You have to go all the way back to 1961, when Floyd Patterson (against advice) gave Sonny Liston a crack at the heavyweight title to draw a parallel. That precedent is not, from Benn's point of view, a happy one: Liston destroyed Floyd in the first round, and there is a solid weight of evidence that a similar fate may await Benn.

McClellan, a product of Emanuel Steward's famous Kronk gym in Detroit, has a punch that would flatten heavyweights. Of his 31 professional fights he has won 29, 27 inside the distance. An astonishing 20 of those victories have come in the first round. In fact, 10 of his last 13 opponents have been beaten inside a round, including the former world champions John Mugabi and Julian Jackson. As WBC middleweight champion, a title he relinquished in order to secure Saturday's fight with Benn, he won all three of his championship defences in the opening round. Only Joe Louis had ever scored three consecutive first-round title wins before.

Benn is a decent puncher himself, although he is perhaps flattered by the 32 wins inside the schedule on his 42-fight record. The bulk of those (including his 13 first-round successes) came in his early, middleweight days, and his last three title fights have gone the distance. Even so, the "Sudden Impact" label, which the co-promoters Frank Warren and Don King have given the match seems for once less like hype than a statement of the truth. I have yet to talk to anyone in boxing, on either side of the Atlantic, who believes the fight can go more than three rounds either way.

McClellan certainly has no doubts. "I'm always looking for a quick knock- out and I know a knock-out will happen," he said. "I hear that Nigel is questioning my stamina if the fight gets to the later stages, but I won't need stamina this time."

The British cruiserweight champion, Dennis Andries, knows McClellan well, having roomed with him in Detroit when they were gym-mates and frequent sparring partners at the Kronk. "I don't believe Gerald can go more than five or six rounds," he told me. "If he doesn't get you out of there inside that time, he's in trouble. He's only been eight rounds twice, and he lost both of those.

"But he's a mighty puncher. People talk about his right to the head, but that isn't the one that does the damage - it's those little short left hooks to the ribs that really hurt. I like Benn, and I don't usually bet on fights, but I'm getting my money on Gerald in the first two rounds."

* ENTRIES PROVIDED:
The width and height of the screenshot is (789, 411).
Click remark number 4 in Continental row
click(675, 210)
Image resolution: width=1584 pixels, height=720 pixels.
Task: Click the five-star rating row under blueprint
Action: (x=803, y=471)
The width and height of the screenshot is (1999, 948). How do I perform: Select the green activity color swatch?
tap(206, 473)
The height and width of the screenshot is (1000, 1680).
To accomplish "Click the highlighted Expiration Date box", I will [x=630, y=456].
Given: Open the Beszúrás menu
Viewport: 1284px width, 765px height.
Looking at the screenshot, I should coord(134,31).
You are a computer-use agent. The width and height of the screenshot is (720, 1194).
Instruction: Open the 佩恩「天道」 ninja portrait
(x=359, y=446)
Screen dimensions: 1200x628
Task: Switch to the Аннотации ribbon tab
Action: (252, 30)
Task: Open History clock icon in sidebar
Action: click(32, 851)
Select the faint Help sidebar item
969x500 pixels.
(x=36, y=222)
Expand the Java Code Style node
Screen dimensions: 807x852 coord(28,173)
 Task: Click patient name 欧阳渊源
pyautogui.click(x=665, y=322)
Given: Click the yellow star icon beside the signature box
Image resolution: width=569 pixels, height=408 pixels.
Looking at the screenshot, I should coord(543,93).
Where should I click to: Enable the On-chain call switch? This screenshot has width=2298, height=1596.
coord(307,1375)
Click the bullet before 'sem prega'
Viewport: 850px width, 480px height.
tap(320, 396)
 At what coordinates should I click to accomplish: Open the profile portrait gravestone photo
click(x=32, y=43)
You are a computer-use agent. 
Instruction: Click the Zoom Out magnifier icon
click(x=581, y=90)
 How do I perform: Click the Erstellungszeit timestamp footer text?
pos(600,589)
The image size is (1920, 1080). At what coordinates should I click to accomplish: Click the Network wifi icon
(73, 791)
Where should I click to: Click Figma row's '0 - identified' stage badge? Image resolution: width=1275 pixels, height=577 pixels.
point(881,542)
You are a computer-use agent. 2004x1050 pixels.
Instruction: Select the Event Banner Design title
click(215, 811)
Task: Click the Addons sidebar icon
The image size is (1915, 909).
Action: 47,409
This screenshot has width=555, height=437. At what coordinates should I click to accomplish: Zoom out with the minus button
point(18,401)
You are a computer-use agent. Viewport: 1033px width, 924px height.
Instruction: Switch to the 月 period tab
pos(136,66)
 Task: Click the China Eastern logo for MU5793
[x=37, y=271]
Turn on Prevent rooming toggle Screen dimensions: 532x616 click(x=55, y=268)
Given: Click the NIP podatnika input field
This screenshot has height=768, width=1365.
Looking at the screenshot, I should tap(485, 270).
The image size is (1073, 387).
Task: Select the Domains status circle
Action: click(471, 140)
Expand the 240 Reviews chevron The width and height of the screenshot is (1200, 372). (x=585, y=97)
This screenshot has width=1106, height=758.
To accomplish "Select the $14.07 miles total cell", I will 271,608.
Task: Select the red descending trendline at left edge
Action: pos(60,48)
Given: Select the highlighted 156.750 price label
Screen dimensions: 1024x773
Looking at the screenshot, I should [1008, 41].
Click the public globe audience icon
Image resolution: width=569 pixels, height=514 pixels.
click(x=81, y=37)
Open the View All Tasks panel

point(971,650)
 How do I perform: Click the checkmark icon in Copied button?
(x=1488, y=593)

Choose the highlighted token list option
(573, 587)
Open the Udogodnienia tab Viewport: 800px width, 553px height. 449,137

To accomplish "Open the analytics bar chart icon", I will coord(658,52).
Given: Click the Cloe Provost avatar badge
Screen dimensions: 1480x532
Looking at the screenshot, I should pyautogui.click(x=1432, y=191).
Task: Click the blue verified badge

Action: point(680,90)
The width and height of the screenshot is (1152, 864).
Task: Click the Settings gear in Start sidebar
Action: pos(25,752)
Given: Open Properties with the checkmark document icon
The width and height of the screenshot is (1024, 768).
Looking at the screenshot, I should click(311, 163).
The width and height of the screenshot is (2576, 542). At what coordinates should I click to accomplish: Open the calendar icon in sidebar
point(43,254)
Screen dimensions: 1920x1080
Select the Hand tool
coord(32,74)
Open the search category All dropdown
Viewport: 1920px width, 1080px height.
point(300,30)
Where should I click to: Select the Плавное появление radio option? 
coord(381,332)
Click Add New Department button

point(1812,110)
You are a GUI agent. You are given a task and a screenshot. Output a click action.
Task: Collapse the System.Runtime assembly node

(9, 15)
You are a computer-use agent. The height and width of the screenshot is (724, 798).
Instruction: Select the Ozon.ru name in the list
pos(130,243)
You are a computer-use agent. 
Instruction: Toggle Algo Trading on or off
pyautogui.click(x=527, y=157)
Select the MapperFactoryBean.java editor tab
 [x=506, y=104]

* WHAT YOU NEED TO DO:
Reproduce the part of the boxing article that starts at the words "The British cruiserweight" and stops after "both of those.". Draw solely on the boxing article, not on the items.

* FINAL RESULT:
The British cruiserweight champion, Dennis Andries, knows McClellan well, having roomed with him in Detroit when they were gym-mates and frequent sparring partners at the Kronk. "I don't believe Gerald can go more than five or six rounds," he told me. "If he doesn't get you out of there inside that time, he's in trouble. He's only been eight rounds twice, and he lost both of those.